§ **ABOUT THIS TASK**: Could you write out, exactly and with no pictures, every line from the one containing "Where should I click to: Open" through the last line of the entries?

++++ STUDY MATERIAL

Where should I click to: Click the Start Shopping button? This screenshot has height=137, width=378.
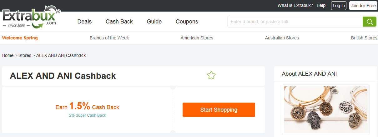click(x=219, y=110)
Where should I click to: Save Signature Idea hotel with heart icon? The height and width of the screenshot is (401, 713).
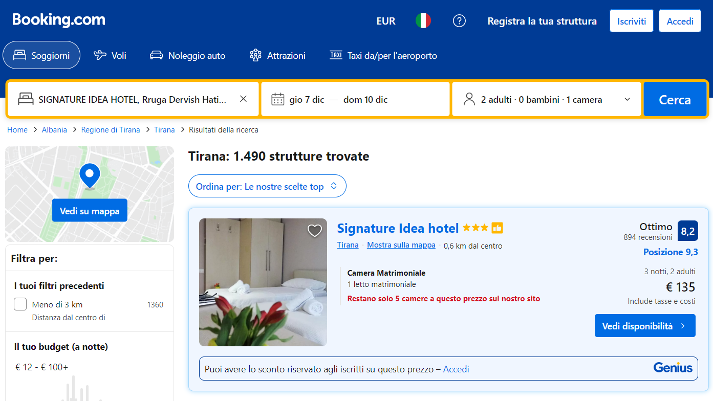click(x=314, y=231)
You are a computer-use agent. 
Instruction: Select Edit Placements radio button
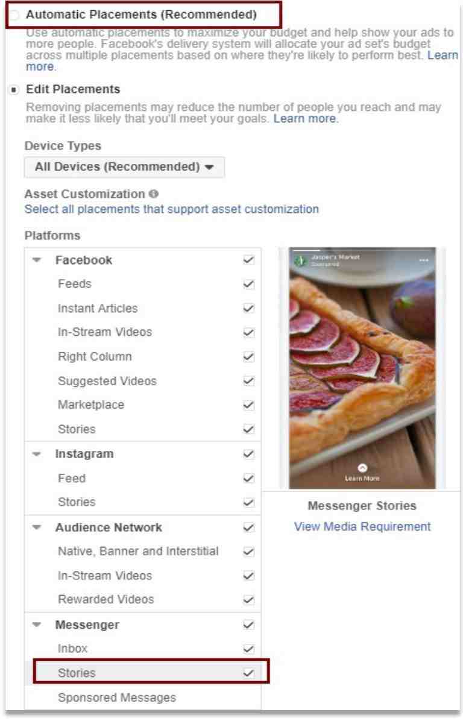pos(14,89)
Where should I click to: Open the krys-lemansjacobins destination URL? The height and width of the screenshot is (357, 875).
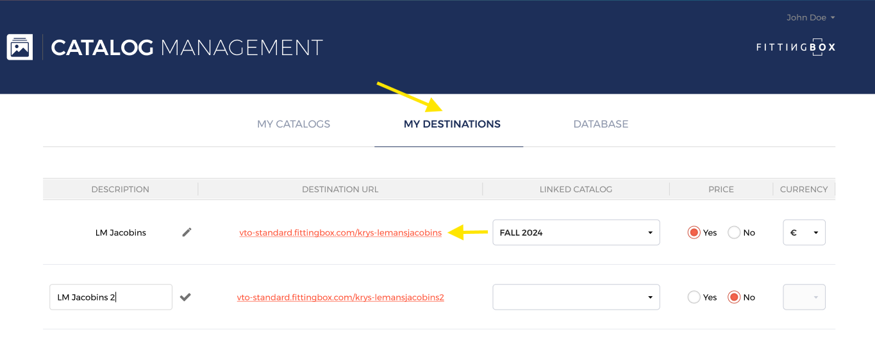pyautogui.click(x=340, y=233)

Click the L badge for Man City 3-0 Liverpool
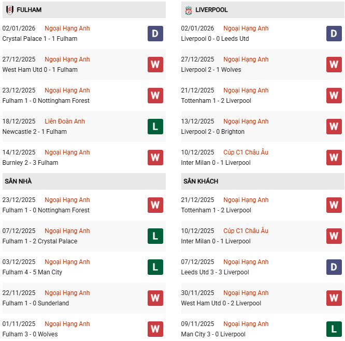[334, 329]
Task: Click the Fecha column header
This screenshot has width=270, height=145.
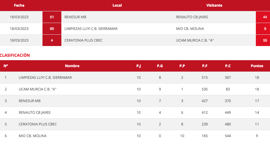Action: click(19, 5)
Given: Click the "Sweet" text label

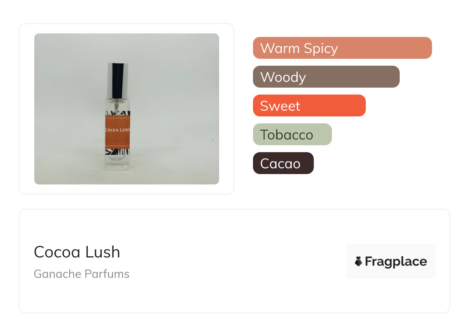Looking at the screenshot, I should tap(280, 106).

++++++++

§ **RESULT BELOW**:
Where should I click to: Open the krys-lemansjacobins destination URL? The height and width of the screenshot is (357, 875).
pyautogui.click(x=340, y=233)

Click the L badge for Man City 3-0 Liverpool
[334, 329]
Task: Click the Fecha column header
This screenshot has width=270, height=145.
Action: click(19, 5)
Given: Click the "Sweet" text label

Looking at the screenshot, I should tap(280, 106).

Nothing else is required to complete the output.